The name of Jesus has power - just think of the seven sons of Sceva in Ephesus in Acts 19. They had seen Paul cast out demons by Jesus’ name and they tried the same. The demons turned on them and beat them, so that they fled naked. This was an example of this judgement within time - but we’re dealing here with the last day, at the judgement.
Should this give us cause for alarm? Regular churchgoers, decent people who never miss church, people who can speak the language of church, who talk about Jesus being their Lord. Yet cast away. What is needed? How can we be sure that we won’t be sent away?
It’s in the words we missed out. You see, there’s a difference between calling Jesus Lord and recognising him as Lord. Here’s what Jesus says: ‘Not everyone who says to me, “Lord, Lord” will enter the kingdom of heaven, but only one who does the will of my Father in heaven.’ (21)
It’s just like the false prophets, isn’t it? They look like the real thing, but on the inside, they’re the very opposite. The name of Lord on the lips, but Jesus is not Lord of their hearts - Jesus isn’t ruling over their life. We’re not saying that you have to be perfect - but if Jesus is Lord of your life (as well as your lips), then you’ll be leading a life of repentance - when you sin (as we all do and will), returning to the Lord and turning from that sin. It’s not perfection, but integrity that Jesus is after.
Two ways to go; two types of teacher with their fruit; two claims of discipleship - is Jesus really your Lord? Does your inside and your outside match?
Lastly, we come to one of the most famous pictures in the Bible. They’re the perfect conclusion to the sermon on the mount, because they address everyone who has been listening in. All have heard these words of Jesus - the challenge is, what are you going to do about it?
To illustrate, Jesus tells us about two builders. ‘Everyone then who hears these words of mine and acts on them will be like a wise man who built his house on rock.’ (24) ‘And everyone who hears these words of mine and does not act on them will be like a foolish man who built his house on sand.’ (26)
Both men have been to builder school; both set out to build their house, the only difference is in where they build. The wise man builds on rock - the foolish man builds on sand. A beachfront location; a good sea view; lots of fresh air.
And then comes trouble: ‘The rain fell, the floods came, and the winds blew and beat on that house.’ The storms of life come to everyone, following Jesus is not a guarantee of an easy life. The storm exposes the foundations of the house - the foolish man’s house on sand falls with a crash, but the wise man’s house stands firm.
Jesus isn’t teaching a course on housebuilding. He’s asking us how we will respond to his teaching, as we’ve heard it over these past six weeks - indeed, every time we gather in this church; every time we open the Bible.
Will we hear and respond - hear and do? It’s like building on rock. Jesus is the rock on which to build our life; the good foundation to meet the storms which will come; the place of safety and security.
Or will we hear and not act - just let it wash over us and return to how we’ve always done things? It’s a dangerous place to be - destruction is just around the corner.

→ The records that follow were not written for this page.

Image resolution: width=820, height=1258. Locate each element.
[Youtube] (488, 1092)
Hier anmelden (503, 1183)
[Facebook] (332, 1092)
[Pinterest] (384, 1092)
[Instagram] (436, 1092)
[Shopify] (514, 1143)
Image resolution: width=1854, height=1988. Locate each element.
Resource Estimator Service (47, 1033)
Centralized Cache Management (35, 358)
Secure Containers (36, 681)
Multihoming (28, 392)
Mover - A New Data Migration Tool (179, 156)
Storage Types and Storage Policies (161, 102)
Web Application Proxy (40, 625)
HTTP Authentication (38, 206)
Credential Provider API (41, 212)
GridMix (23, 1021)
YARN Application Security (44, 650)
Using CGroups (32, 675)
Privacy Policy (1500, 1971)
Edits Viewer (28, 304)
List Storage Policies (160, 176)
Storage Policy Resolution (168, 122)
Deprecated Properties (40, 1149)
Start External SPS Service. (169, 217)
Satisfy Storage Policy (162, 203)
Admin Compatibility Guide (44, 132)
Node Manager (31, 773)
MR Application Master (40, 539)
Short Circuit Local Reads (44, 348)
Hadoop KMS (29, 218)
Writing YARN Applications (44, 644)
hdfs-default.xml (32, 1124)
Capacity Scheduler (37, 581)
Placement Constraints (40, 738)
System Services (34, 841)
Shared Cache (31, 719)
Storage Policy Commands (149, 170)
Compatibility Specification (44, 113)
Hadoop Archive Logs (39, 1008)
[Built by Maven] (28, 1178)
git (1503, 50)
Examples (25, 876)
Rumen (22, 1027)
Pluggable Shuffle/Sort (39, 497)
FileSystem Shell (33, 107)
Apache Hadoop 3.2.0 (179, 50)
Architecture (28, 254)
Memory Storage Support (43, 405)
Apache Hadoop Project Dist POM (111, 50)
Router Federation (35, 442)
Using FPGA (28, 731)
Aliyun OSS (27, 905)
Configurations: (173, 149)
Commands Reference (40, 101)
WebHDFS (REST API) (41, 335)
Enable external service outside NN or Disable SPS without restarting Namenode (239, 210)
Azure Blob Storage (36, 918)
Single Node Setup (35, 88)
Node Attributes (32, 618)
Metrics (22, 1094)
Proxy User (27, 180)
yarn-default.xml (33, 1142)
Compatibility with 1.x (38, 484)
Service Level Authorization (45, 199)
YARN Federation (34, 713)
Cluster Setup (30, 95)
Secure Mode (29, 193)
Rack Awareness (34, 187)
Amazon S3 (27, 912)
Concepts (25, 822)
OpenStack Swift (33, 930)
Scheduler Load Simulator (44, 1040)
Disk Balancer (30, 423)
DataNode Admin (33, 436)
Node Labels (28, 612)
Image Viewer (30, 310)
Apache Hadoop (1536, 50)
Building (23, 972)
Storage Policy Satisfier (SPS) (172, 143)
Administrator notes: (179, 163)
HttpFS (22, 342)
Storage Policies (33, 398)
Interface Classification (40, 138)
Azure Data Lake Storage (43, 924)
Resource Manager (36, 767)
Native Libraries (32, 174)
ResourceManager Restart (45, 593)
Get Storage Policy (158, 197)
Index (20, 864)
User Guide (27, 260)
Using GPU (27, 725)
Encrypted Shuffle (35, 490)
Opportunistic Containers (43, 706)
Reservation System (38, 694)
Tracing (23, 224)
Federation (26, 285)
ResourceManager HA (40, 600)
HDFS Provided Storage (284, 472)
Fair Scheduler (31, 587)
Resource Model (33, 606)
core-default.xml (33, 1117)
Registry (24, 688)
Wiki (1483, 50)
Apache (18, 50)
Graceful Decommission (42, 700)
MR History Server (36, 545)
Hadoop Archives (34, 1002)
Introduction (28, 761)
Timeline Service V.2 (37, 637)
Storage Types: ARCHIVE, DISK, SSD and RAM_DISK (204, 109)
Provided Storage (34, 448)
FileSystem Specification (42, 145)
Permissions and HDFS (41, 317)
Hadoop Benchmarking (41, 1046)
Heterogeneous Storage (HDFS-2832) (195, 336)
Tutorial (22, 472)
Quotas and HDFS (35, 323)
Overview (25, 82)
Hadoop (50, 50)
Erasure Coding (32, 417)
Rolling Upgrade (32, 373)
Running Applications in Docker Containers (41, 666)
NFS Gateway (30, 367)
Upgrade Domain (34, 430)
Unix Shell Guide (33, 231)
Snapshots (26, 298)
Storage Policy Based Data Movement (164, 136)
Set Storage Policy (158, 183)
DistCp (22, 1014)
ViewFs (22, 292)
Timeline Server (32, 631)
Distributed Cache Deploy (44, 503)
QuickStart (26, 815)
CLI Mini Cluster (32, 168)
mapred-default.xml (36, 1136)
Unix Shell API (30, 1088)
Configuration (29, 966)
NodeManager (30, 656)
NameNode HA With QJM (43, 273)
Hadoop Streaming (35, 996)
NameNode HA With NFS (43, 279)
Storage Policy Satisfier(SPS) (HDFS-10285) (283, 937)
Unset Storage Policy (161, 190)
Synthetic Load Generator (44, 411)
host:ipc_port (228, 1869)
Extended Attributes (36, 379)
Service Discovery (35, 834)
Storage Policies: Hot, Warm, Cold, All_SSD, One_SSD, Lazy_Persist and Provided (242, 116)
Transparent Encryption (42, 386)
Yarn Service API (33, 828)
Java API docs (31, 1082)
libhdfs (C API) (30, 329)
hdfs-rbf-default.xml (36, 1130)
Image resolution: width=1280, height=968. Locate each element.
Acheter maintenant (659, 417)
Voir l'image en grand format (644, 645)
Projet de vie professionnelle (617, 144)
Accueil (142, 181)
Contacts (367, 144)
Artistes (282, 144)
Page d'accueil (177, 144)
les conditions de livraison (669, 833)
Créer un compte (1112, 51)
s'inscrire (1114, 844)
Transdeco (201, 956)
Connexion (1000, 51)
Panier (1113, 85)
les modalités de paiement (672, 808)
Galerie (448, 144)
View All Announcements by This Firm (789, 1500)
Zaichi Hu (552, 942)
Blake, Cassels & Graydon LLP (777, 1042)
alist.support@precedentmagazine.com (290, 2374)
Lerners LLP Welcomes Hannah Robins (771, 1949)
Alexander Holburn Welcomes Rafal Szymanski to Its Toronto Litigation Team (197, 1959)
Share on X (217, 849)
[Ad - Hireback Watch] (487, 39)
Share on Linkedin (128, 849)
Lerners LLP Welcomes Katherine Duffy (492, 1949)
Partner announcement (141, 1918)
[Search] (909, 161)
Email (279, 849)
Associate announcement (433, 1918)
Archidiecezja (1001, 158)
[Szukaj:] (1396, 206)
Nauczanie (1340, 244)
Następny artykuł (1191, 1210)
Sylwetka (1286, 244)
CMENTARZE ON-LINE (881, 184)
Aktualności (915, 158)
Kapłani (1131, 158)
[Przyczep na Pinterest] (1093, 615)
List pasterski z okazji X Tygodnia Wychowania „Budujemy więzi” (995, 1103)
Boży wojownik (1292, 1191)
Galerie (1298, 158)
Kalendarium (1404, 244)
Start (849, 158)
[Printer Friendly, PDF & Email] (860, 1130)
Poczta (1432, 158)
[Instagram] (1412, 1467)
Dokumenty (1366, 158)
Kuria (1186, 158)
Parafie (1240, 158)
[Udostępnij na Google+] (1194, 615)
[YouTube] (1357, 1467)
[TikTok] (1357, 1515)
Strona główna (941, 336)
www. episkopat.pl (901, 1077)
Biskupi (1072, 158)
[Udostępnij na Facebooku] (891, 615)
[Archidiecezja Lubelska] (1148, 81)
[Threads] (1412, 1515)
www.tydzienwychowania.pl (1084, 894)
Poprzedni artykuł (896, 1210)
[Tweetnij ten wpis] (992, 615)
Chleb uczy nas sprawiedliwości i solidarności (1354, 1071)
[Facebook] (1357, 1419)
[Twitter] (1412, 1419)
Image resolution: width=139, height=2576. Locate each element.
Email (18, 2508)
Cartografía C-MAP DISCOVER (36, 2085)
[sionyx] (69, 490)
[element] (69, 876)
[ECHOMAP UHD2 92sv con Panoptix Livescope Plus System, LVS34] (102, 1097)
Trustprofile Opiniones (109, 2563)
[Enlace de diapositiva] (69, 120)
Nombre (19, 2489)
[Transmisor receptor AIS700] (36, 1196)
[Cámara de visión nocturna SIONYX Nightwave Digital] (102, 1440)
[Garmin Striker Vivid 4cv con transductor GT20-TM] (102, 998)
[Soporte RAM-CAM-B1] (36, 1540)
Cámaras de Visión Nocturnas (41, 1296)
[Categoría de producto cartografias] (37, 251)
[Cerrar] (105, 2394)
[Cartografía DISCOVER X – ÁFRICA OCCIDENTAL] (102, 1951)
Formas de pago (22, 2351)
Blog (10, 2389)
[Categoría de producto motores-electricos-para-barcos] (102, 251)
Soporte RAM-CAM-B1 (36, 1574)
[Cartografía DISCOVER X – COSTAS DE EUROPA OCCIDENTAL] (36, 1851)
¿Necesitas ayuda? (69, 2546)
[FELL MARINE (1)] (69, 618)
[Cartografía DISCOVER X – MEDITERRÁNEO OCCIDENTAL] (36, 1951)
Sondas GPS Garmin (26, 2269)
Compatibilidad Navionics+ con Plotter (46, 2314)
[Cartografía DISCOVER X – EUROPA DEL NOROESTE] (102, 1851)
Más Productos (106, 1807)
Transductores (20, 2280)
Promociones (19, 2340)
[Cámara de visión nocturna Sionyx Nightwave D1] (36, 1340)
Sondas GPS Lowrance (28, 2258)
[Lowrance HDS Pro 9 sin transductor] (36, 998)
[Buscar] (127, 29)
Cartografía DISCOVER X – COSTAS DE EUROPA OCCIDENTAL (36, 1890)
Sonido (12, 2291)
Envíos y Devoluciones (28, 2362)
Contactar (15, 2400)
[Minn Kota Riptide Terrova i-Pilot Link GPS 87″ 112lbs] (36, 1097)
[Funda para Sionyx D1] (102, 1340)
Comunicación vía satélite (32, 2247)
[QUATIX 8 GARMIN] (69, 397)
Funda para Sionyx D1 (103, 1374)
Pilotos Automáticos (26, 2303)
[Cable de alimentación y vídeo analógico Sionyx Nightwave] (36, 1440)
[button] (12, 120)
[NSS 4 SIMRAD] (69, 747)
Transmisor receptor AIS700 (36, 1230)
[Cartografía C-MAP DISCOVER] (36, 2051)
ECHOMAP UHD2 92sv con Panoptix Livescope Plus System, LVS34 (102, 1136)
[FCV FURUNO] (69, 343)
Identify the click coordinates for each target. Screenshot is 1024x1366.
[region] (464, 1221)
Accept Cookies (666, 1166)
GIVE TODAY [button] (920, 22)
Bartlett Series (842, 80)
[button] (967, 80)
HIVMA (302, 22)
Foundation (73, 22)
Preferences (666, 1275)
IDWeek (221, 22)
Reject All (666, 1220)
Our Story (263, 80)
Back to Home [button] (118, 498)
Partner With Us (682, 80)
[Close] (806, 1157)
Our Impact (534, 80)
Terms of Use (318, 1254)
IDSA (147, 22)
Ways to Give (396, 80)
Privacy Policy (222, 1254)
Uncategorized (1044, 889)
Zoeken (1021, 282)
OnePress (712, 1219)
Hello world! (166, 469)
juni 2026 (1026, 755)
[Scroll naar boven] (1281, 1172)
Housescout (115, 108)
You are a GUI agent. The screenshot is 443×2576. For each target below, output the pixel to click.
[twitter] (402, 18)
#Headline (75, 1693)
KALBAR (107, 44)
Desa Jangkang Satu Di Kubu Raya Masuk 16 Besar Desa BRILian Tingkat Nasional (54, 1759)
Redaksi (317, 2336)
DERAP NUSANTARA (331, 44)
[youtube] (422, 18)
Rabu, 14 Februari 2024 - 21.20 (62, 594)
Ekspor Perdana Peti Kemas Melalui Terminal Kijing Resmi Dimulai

So where are you? What path are you following? What direction are you heading? Who are you listening to? Is your claim to follow Christ authentic? Are you building your life on Christ?
Even tonight, we can transfer from one road to the other; even tonight we can repent, and acknowledge Jesus as our Lord; even tonight, we can start to build on rock. Let’s pray.
This sermon was preached at the Lent Midweek service in Aghavea Parish Church on Tuesday 27th March 2012.